Majelis Ulama Indonesia (MUI) menggelar halaqah atau pertemuan ormas Islam. Dalam kesempatan itu MUI memberi pesan agar pendukung capres tak menggunakan istilah agama.
"Agar para tim kampanye atau pendukung calon tak menggunakan istilah agama dalam mendukung calon tertentu, seperti menyebut haram, wajib atau bid’ah [KBBI: bidah] untuk memilih atau tidak memilih pada calon tertentu," kata Ketua Komisi Dakwah MUI KH Cholil Nafis di kantor MUI, Jalan Proklamasi, Jakarta Pusat, Jumat (15/9).
Hadir dalam halaqah ini Maria Ulfa Anshori dari Dewan Masjid Indonesia, R. Achmad Nurwakhid dari BNPT, serta sejumlah tokoh lain.
Dalam Kamus Besar Bahasa Indonesia/KBBI, bidah diartikan sebagai 'perbuatan atau cara yang tidak pernah dikatakan atau dicontohkan Rasulullah atau sahabatnya, kemudian dilakukan seolah-olah menjadi ajaran Islam'. Arti lainnya, 'pembaruan ajaran Islam tanpa berpedoman pada sumber otoritatif, seperti Al-Quran, hadis, ijmak, dan kias'.
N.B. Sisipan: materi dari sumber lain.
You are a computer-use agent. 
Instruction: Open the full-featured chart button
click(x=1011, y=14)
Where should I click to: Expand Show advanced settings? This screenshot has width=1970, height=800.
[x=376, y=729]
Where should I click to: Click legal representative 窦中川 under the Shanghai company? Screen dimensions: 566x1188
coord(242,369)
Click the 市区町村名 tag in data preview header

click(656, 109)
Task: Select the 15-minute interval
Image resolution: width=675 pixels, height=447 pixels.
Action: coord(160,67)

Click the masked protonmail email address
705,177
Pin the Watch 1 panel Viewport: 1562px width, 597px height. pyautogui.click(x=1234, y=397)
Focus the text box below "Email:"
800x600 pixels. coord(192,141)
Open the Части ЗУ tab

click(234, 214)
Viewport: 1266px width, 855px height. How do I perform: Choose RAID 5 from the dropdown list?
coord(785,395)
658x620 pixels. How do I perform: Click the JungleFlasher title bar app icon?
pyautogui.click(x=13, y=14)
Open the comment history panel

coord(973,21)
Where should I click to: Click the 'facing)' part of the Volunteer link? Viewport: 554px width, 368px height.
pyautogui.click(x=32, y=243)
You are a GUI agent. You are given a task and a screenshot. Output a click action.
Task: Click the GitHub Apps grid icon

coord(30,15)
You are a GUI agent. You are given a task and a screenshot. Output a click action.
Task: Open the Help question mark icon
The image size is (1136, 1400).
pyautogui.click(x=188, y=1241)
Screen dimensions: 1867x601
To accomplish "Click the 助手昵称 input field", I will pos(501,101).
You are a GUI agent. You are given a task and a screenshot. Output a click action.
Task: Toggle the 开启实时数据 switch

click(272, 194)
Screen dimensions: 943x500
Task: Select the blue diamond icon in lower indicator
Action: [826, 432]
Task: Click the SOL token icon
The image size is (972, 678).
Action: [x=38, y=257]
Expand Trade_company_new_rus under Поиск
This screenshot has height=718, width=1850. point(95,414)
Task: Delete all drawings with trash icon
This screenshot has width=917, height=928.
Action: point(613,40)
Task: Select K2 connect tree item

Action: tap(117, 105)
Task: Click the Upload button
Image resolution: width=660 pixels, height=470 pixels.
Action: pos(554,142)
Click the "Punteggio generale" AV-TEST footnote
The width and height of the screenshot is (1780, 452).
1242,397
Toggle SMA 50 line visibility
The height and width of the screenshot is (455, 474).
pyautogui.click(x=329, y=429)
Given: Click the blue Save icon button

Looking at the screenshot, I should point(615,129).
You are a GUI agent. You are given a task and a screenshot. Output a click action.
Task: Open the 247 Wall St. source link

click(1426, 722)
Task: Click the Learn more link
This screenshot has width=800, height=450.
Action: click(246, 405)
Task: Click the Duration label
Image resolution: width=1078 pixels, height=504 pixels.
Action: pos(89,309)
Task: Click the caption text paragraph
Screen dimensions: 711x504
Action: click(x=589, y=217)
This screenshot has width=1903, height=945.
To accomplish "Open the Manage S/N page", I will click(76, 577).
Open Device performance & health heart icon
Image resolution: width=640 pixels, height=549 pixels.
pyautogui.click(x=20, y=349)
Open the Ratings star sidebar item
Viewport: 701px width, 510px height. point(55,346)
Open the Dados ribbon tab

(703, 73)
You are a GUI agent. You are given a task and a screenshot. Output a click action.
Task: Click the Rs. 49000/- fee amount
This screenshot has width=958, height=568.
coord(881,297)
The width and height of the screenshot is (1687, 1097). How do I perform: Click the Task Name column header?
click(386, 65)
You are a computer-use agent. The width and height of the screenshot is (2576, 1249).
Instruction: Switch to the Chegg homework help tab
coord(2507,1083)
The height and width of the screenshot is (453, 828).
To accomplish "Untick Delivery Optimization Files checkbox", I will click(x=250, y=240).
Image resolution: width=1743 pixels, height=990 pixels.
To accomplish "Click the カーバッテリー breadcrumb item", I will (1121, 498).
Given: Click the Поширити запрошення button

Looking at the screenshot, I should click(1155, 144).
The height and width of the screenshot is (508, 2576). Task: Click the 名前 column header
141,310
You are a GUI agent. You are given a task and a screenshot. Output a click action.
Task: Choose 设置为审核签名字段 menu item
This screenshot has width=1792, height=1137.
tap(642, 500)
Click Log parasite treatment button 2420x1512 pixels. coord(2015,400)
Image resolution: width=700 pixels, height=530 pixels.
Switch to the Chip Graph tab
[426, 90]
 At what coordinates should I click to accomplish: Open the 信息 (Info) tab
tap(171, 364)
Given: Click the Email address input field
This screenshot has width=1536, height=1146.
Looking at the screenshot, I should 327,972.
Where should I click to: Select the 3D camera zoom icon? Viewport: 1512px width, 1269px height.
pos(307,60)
"Baiknya tim kampanye membuat materi kampanye dan program-program baik yang disampaikan agar menarik perhatian pemilih," tegas Cholil.
Cholil menjelaskan, halaqah ini diadakan MUI untuk merajut ukhuwah ormas Islam.
Kiai Cholil Nafis juga berpesan agar masjid steril dari politik praktis dan kampanye calon anggota legislatif atau capres.
"Meskipun bicara politik keadaban, tetap dibutuhkan dalam nasihat-nasihat di masjid," tutup Cholil.
Istilah bid'ah atau bidah diungkapkan Menag Gus Yaqut saat menyinggung kata Amin dalam pidatonya. Gus Yaqut berkilah bahwa pernyataannya tak terkait dengan Anies Baswedan-Muhaimin Iskandar alias AMIN.